[PROBLEM REQUIREMENTS] Write out the lines as a numbered list, starting at the line with "The width and" and ending with the line with "game-tile-buffalo-power: BUFFALO POWER HOLD AND WIN is", both included. Skip blank lines and leave out the pictures.

[Saved entries]
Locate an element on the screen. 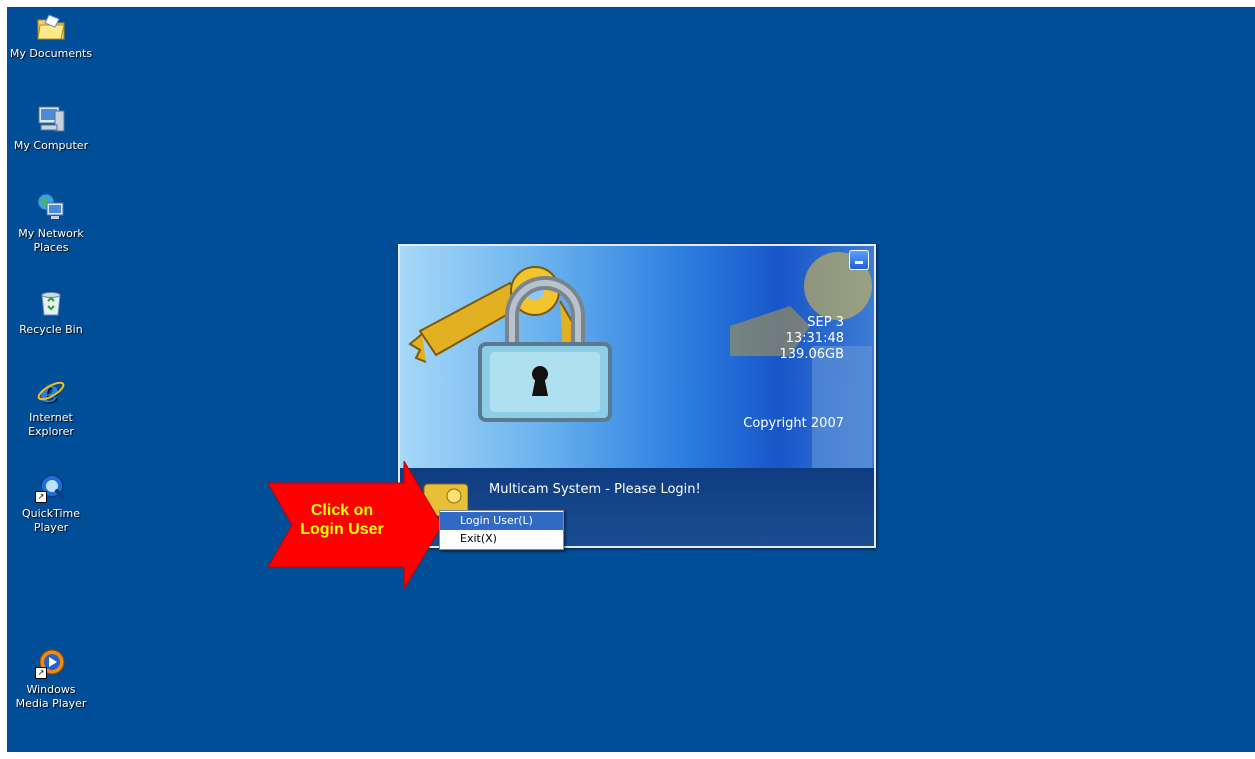 Image resolution: width=1255 pixels, height=759 pixels. minimize-button is located at coordinates (859, 260).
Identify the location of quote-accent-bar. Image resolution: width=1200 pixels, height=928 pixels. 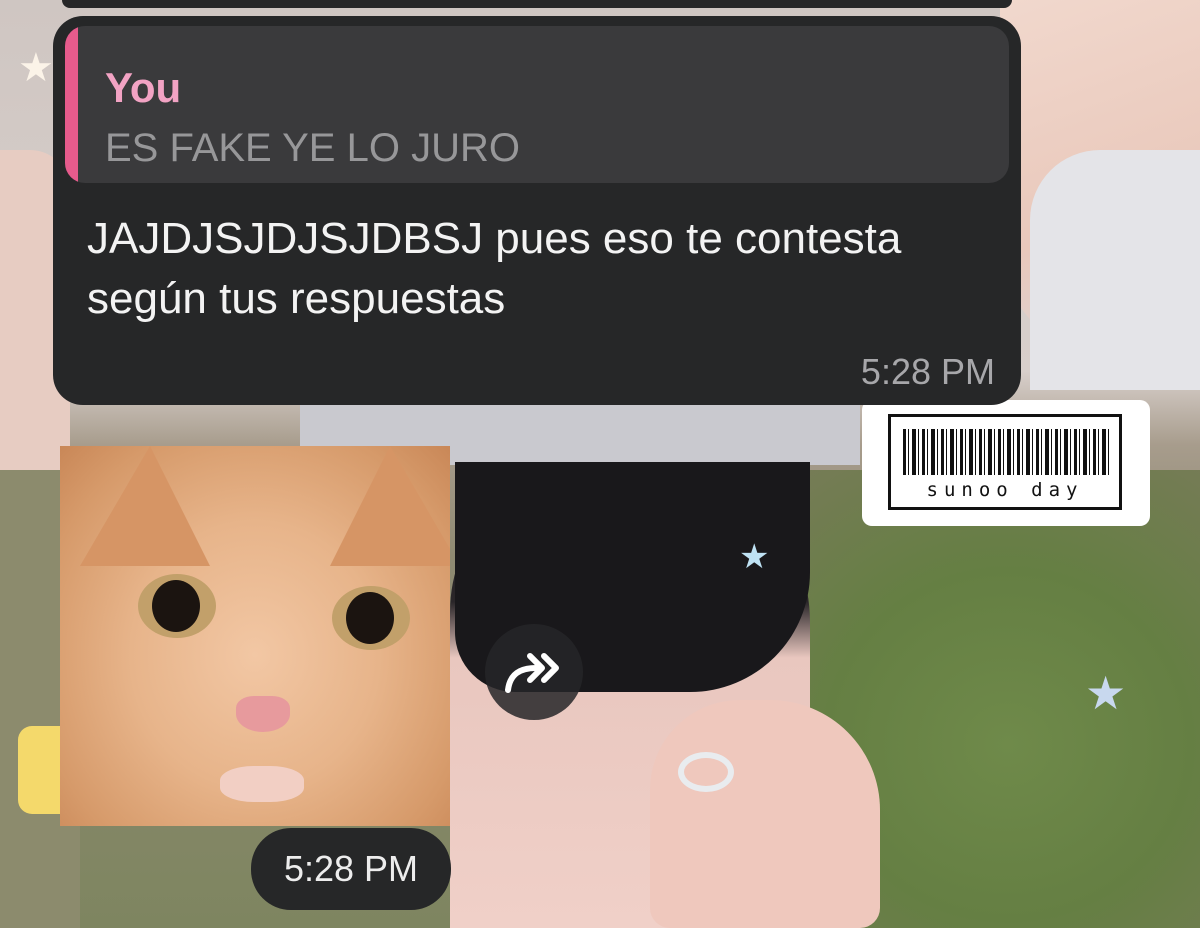
(72, 104).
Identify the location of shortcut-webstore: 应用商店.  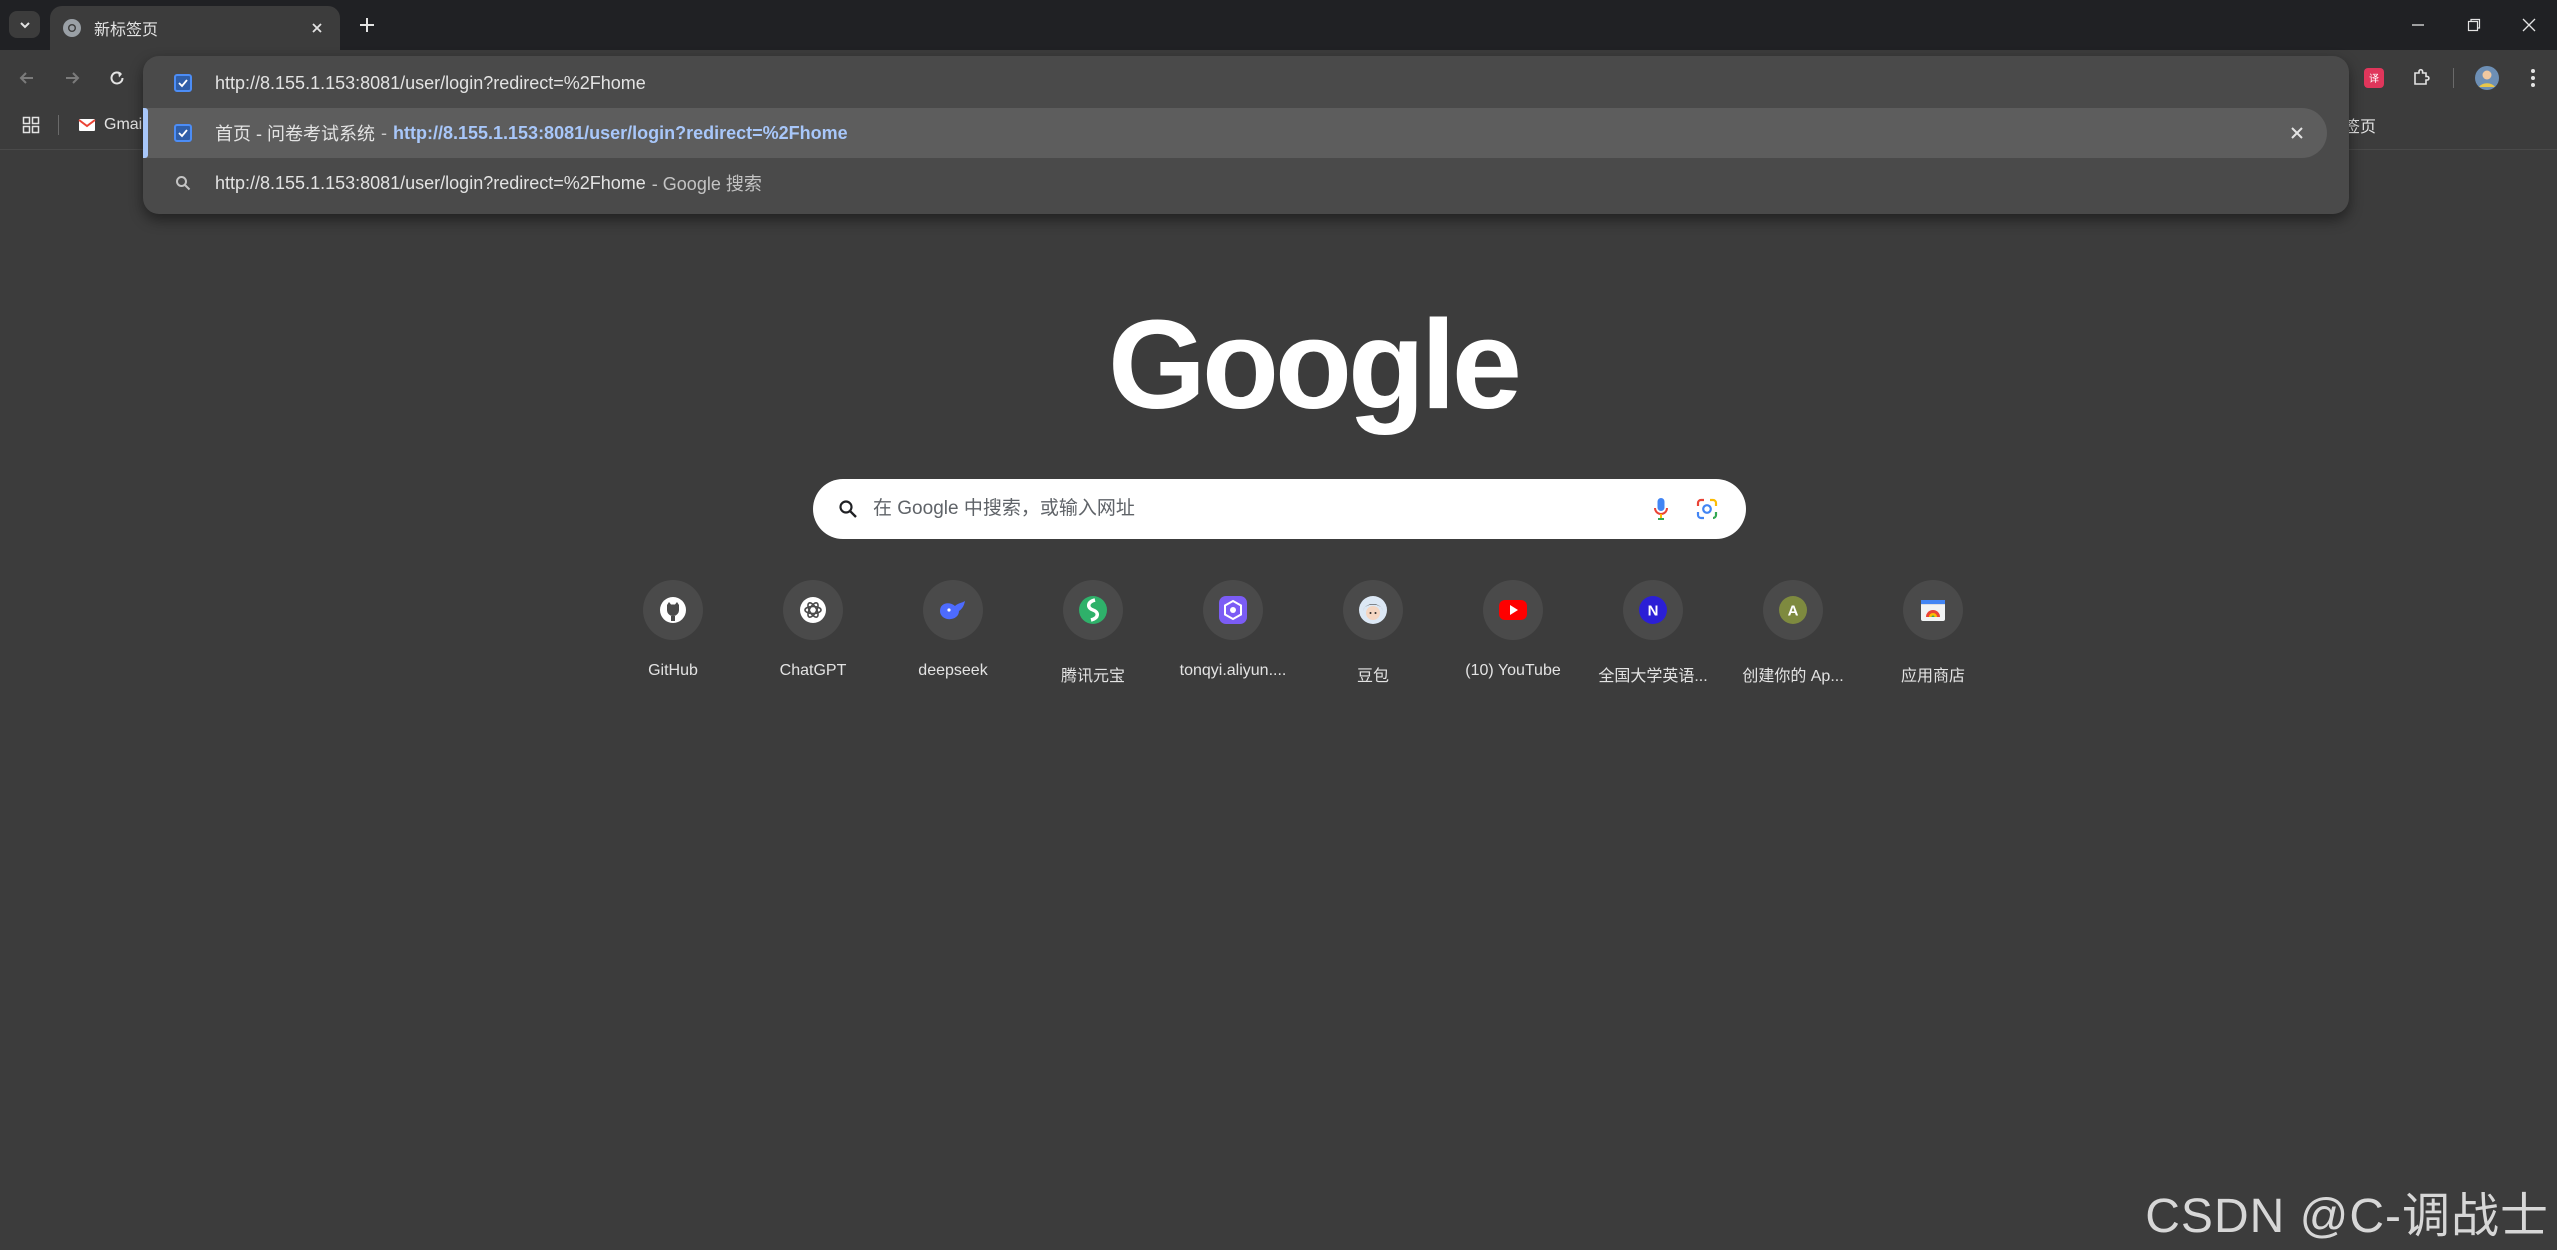
(1933, 635).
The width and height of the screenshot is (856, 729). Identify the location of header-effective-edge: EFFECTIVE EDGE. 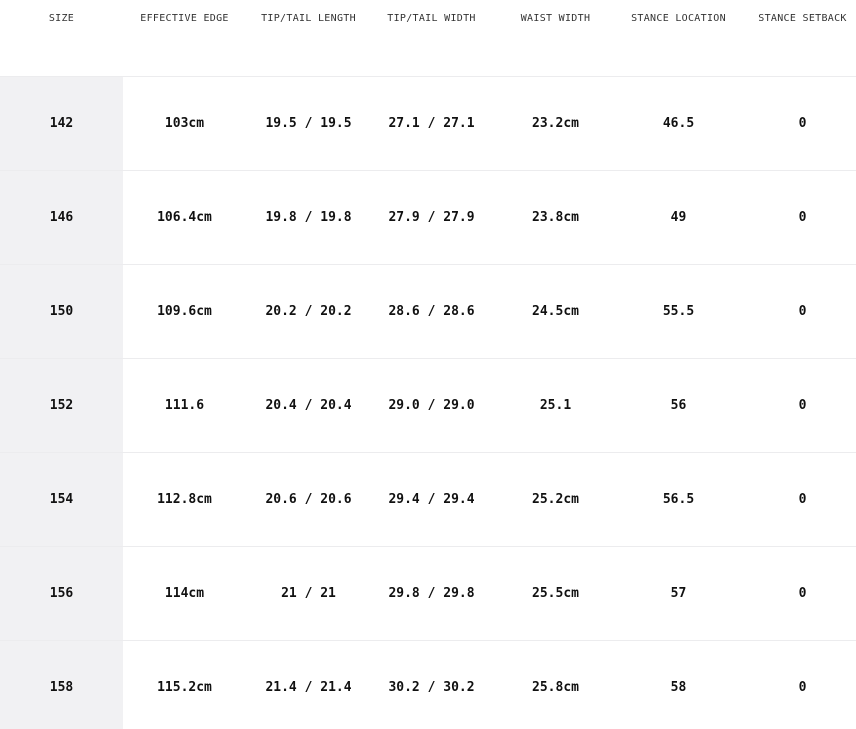
(184, 18).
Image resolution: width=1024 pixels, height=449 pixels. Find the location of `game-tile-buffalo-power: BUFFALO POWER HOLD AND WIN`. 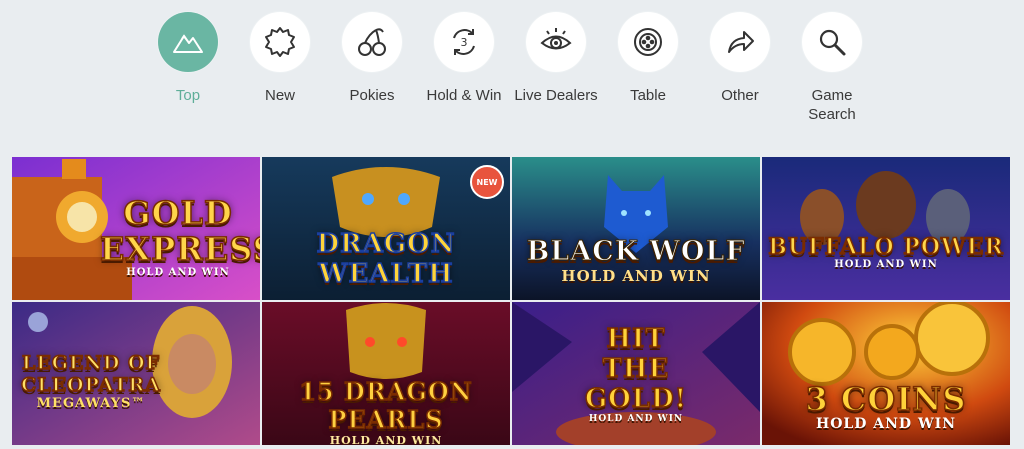

game-tile-buffalo-power: BUFFALO POWER HOLD AND WIN is located at coordinates (886, 228).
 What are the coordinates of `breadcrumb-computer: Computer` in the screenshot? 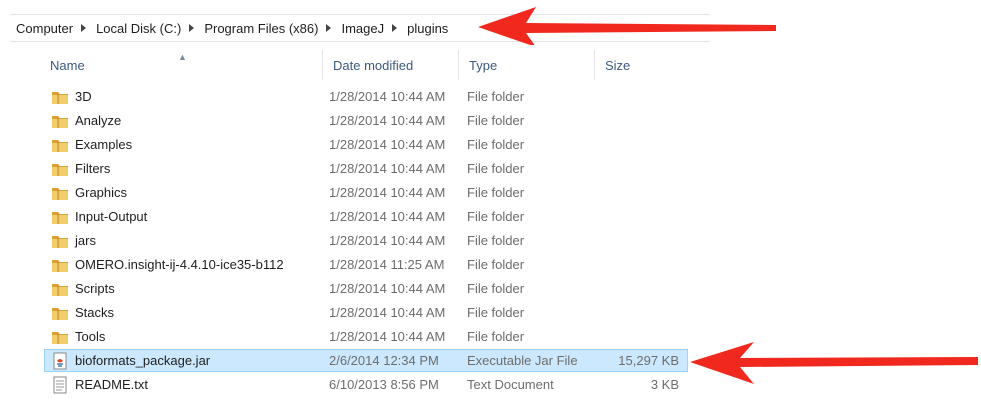 It's located at (44, 28).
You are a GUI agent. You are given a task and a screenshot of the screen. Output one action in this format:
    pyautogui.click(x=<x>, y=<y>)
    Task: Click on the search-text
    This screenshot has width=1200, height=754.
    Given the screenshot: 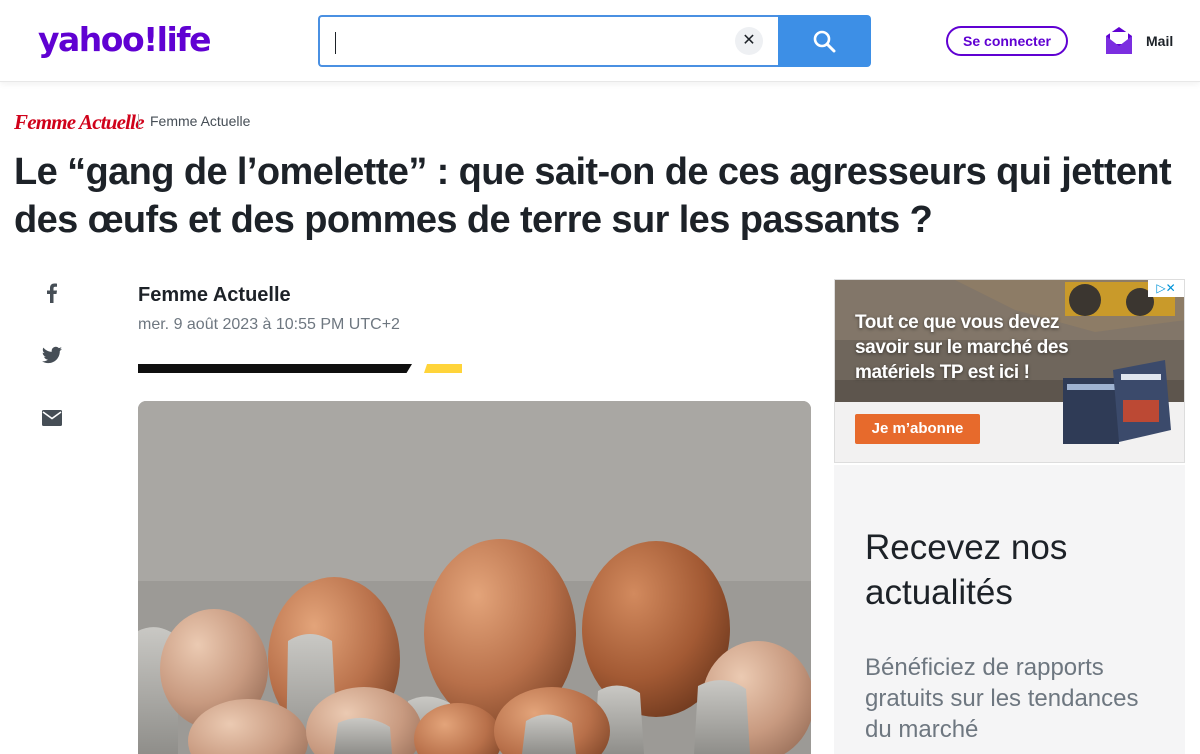 What is the action you would take?
    pyautogui.click(x=335, y=42)
    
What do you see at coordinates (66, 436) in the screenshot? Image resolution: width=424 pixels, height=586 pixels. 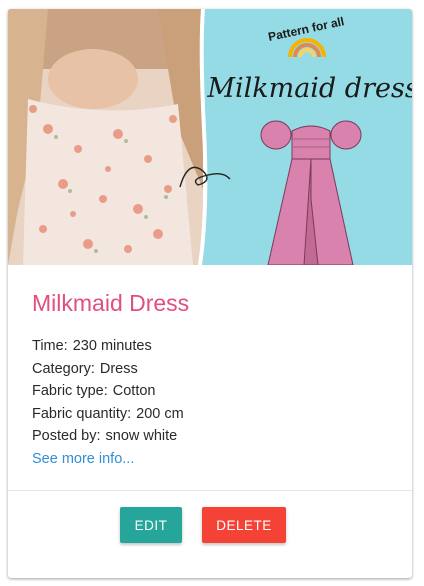 I see `field-label: Posted by:` at bounding box center [66, 436].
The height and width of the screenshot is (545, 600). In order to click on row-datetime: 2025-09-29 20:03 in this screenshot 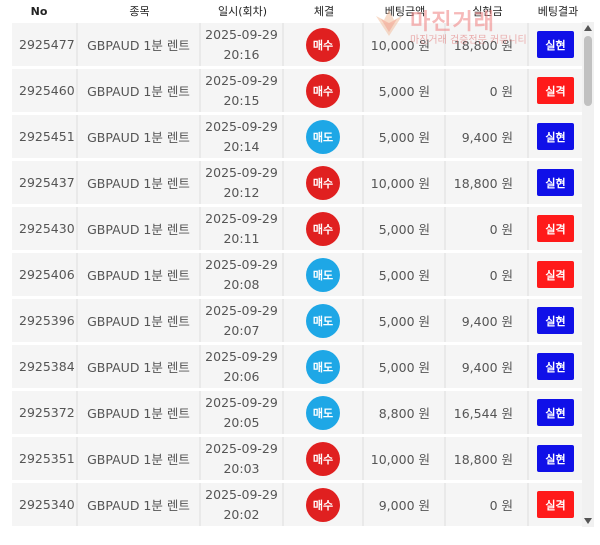, I will do `click(242, 458)`.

[ANSWER SPACE]
1. The width and height of the screenshot is (856, 729). Identify the location of header-effective-edge: EFFECTIVE EDGE. 
2. (184, 18).
3. Image resolution: width=1024 pixels, height=449 pixels. Find the location of `game-tile-buffalo-power: BUFFALO POWER HOLD AND WIN`. 
4. game-tile-buffalo-power: BUFFALO POWER HOLD AND WIN is located at coordinates (886, 228).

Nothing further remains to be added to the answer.